Concetti Chiave
- Il presidente Wilson si distinse per il suo impegno nel conciliare le rivendicazioni nazionalistiche dei vincitori della Prima Guerra Mondiale e nel promuovere un nuovo ordine geo-politico stabile.
- I quattordici punti di Wilson, presentati nel 1918, prevedevano la riduzione degli armamenti, la libertà di commercio e il diritto di autodeterminazione dei popoli.
- La Società delle Nazioni fu fondata nel 1919 come organismo internazionale per mantenere la pace e risolvere le controversie tra stati.
- Nonostante l'adesione di molti paesi, l'efficacia della Società delle Nazioni fu limitata dalla mancanza di mezzi adeguati per intervenire in caso di conflitti.
- La Società delle Nazioni è considerata un precursore dell'ONU, ma non riuscì a prevenire futuri conflitti a causa delle sue debolezze strutturali.
Il ruolo di Wilson
L’unico che si era preoccupato di riuscire a conciliare le rivendicazioni nazionalistiche dei vincitori, mostrando l’esigenza, al termine della guerra, di costruire un nuovo ordine geo-politico duraturo e stabile (al fine di evitare futuri conflitti) era stato il presidente americano Wilson.
Quali sono i quattordici punti di Wilson?

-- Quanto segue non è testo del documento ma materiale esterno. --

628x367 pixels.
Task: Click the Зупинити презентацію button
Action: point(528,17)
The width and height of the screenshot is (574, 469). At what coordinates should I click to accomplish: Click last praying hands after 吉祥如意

Prima della conferenza di pace, nel 1918, aveva presentato quattordici punti (ai quali ispirarsi nel dopoguerra), tra i quali spiccavano:
- la riduzione degli armamenti al minimo indispensabile
- la libertà di commercio e abolizione delle barriere doganali
- l’adozione di sistemazioni territoriali che rispettassero il diritto di autodeterminazione dei popoli (= diritto di ogni popolo di essere indipendente e darsi proprie istituzioni autonome).
La società delle nazioni
Nei fatti, questi principi basati sull’equità, sul rispetto e sul pacifismo non furono affatto tenuti in considerazione.
Almeno, però, nel 1919 (come previsto al punto 14 del programma di Wilson), fu fondata a Ginevra, la società delle nazioni ( un organismo internazionale, che attraverso accordi tra gli stati, aveva il compito di mantenere la pace e regolare le controversie internazionali, per evitare futuri conflitti). Ad essa aderirono molti paesi del mondo, ad esclusione di quelli vinti e degli USA (che tornarono ad politica più “isolazionista” nei confronti dell’Europa). La Società delle Nazioni (che fu una antenata dell’ONU, nata nel 1945) però non funzionò in maniera efficace, perché non disponeva di mezzi efficaci d’intervento, se non quello di applicare sanzioni economiche ai membri che avessero disatteso all’opera di mediazione condotta dalla Società stessa o avessero fatto ricorso alla guerra.
Domande da interrogazione
- Qual è stato il principale obiettivo di Wilson dopo la Prima Guerra Mondiale?
- Quali erano alcuni dei punti chiave dei quattordici punti di Wilson?
- Perché la Società delle Nazioni non fu efficace nel mantenere la pace?
Wilson si è preoccupato di conciliare le rivendicazioni nazionalistiche dei vincitori e di costruire un nuovo ordine geo-politico duraturo per evitare futuri conflitti.
Tra i quattordici punti di Wilson spiccavano la riduzione degli armamenti, la libertà di commercio e l'adozione di sistemazioni territoriali che rispettassero il diritto di autodeterminazione dei popoli.
La Società delle Nazioni non funzionò in modo efficace perché non disponeva di mezzi d'intervento adeguati, potendo applicare solo sanzioni economiche ai membri che disattendevano le sue mediazioni.